Dataset Block Start

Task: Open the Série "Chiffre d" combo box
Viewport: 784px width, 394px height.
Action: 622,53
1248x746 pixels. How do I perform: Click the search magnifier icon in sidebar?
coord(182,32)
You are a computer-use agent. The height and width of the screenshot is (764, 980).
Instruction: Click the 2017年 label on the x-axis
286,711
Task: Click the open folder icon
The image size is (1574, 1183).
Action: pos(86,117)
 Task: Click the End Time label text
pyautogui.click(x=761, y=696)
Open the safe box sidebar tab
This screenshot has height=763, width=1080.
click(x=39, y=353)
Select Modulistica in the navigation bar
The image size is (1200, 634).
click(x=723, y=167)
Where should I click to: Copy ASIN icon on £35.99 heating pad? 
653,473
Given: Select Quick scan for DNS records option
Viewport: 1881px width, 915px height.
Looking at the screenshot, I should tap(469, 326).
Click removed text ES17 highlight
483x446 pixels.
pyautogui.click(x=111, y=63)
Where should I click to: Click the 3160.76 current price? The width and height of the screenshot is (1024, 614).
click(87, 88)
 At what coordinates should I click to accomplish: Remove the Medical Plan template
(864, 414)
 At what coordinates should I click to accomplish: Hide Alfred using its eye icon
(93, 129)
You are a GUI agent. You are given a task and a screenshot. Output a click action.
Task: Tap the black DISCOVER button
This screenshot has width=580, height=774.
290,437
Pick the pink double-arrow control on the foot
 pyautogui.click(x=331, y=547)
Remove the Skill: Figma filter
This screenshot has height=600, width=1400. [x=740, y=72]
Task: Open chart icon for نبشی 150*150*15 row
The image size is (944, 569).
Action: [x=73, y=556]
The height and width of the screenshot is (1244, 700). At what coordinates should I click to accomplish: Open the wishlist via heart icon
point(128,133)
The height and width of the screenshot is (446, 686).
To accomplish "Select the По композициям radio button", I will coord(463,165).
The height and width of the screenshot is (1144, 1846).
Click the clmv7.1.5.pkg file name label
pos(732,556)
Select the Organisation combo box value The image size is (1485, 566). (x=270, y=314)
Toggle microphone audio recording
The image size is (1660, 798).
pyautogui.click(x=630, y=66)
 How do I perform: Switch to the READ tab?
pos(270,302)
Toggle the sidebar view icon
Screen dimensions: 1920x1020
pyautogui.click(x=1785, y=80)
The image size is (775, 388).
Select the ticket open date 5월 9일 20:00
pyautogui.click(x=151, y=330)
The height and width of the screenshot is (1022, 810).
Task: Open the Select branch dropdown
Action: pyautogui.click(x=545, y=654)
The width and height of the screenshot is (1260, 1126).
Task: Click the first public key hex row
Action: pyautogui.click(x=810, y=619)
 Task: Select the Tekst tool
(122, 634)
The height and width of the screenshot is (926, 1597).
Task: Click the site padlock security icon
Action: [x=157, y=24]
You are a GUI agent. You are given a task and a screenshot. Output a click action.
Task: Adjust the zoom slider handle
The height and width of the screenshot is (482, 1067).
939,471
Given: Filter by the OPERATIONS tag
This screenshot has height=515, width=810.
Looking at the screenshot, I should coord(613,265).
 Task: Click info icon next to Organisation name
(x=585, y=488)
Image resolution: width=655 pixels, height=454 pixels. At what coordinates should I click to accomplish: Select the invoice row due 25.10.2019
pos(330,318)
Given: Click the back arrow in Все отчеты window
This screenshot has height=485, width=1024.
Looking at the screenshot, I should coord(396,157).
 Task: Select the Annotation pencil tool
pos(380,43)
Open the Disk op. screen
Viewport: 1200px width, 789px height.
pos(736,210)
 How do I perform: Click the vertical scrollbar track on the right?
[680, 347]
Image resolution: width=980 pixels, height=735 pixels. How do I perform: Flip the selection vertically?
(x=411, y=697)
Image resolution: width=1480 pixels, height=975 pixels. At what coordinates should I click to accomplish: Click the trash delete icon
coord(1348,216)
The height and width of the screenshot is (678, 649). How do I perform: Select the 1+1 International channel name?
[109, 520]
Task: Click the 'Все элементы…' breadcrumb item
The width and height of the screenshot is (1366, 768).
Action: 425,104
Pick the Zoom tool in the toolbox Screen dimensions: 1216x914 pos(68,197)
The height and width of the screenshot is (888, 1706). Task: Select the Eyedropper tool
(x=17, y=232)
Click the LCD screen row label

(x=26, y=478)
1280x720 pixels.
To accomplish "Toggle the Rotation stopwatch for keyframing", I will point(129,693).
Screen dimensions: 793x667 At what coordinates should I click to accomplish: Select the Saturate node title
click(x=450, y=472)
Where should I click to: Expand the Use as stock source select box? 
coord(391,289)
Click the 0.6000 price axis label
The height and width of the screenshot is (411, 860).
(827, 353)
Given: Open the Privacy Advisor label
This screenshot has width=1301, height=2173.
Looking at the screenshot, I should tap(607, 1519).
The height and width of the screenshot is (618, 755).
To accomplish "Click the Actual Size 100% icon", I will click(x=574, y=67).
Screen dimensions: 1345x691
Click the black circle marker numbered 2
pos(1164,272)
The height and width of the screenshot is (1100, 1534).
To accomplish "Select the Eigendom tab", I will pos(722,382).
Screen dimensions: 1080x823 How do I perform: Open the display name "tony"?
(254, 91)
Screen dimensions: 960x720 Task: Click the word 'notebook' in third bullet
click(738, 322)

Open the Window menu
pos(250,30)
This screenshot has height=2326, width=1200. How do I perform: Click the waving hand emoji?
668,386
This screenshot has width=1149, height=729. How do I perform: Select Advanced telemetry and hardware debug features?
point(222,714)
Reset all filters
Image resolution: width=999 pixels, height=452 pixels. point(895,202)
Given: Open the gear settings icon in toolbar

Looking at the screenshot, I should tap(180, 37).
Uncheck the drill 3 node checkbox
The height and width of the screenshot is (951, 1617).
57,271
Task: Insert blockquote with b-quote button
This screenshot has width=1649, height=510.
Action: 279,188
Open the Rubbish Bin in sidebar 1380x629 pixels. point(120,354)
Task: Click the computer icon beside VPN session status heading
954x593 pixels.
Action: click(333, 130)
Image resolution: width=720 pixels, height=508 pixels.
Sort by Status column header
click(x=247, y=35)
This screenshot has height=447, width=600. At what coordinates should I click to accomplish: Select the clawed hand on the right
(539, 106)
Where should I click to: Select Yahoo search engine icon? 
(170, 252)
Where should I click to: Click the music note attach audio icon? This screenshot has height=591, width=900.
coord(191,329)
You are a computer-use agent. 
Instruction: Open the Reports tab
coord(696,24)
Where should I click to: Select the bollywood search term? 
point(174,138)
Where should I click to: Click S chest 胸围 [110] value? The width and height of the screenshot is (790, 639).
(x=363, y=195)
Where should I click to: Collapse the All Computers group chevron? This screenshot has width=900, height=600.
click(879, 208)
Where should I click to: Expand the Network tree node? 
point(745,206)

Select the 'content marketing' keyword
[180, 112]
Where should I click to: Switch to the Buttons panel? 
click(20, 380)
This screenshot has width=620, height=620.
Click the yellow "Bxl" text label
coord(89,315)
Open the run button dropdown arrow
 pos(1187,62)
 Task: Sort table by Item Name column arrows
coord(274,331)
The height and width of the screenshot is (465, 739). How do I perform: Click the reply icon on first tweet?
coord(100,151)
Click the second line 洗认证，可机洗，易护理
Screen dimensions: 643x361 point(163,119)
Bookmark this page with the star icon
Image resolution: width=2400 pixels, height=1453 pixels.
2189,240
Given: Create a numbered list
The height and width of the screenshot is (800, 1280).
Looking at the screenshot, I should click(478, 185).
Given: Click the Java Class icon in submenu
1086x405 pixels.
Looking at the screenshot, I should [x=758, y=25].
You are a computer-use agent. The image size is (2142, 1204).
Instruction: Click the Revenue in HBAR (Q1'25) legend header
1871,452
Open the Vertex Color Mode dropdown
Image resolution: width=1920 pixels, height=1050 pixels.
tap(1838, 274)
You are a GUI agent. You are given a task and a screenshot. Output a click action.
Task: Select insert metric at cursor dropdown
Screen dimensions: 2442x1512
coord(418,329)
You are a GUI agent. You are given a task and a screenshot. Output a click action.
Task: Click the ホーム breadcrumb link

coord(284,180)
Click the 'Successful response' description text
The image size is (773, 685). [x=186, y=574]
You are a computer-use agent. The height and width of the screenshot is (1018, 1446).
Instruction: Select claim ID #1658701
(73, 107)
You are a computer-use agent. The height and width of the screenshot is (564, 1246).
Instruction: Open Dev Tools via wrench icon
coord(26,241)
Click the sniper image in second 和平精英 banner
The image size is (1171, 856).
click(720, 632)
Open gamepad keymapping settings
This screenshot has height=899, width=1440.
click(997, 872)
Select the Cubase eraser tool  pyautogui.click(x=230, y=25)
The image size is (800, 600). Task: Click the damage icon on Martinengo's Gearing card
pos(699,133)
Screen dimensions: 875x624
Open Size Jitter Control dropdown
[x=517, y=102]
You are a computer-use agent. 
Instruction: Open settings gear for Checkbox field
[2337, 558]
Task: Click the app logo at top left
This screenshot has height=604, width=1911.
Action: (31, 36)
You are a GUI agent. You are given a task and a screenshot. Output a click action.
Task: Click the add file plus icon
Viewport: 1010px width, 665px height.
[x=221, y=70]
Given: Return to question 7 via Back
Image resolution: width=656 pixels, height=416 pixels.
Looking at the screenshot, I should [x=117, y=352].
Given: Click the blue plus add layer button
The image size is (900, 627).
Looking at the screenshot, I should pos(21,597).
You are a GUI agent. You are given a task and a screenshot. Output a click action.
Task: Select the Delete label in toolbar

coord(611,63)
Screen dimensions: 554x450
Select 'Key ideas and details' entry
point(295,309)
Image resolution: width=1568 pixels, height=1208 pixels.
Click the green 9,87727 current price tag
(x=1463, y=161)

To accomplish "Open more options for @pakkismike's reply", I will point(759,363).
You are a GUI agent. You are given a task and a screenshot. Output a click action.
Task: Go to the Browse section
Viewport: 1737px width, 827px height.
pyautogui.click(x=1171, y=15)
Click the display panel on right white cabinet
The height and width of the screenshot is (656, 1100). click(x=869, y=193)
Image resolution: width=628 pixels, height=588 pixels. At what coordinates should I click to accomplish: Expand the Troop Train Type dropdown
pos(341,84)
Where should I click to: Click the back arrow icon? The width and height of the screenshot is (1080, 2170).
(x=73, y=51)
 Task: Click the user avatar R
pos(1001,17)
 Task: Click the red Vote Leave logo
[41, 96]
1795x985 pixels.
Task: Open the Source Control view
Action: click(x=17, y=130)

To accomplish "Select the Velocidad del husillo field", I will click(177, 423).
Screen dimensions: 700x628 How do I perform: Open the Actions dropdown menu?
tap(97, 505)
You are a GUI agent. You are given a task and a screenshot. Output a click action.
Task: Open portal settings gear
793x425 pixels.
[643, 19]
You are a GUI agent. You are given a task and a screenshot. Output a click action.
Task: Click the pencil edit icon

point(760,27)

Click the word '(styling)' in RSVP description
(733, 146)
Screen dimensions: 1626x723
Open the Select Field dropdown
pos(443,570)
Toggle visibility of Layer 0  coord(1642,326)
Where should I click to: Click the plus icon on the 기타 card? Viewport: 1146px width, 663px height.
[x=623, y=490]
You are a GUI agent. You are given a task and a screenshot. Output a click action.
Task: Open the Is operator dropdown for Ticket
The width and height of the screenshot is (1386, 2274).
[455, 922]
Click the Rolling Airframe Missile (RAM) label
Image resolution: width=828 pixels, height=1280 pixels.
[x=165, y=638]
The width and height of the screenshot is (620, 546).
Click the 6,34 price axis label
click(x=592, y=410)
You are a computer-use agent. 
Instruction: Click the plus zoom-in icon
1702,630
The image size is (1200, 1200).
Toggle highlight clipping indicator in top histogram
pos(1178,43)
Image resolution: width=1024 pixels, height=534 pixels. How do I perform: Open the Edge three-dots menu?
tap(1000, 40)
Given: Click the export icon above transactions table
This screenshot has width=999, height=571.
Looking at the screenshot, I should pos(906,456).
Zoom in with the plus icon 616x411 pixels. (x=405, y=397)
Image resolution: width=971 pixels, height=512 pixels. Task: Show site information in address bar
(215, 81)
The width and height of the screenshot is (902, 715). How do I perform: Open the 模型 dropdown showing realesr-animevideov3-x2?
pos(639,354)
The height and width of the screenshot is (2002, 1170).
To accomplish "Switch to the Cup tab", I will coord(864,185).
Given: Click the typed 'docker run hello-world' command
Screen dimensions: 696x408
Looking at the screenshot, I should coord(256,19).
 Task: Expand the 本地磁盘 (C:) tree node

Dataset Block End

__The task__
Which lines of the data contain "with"? Copy them all.

__Solution for this problem__
Task: Insert blockquote with b-quote button
Bookmark this page with the star icon
Zoom in with the plus icon 616x411 pixels. (x=405, y=397)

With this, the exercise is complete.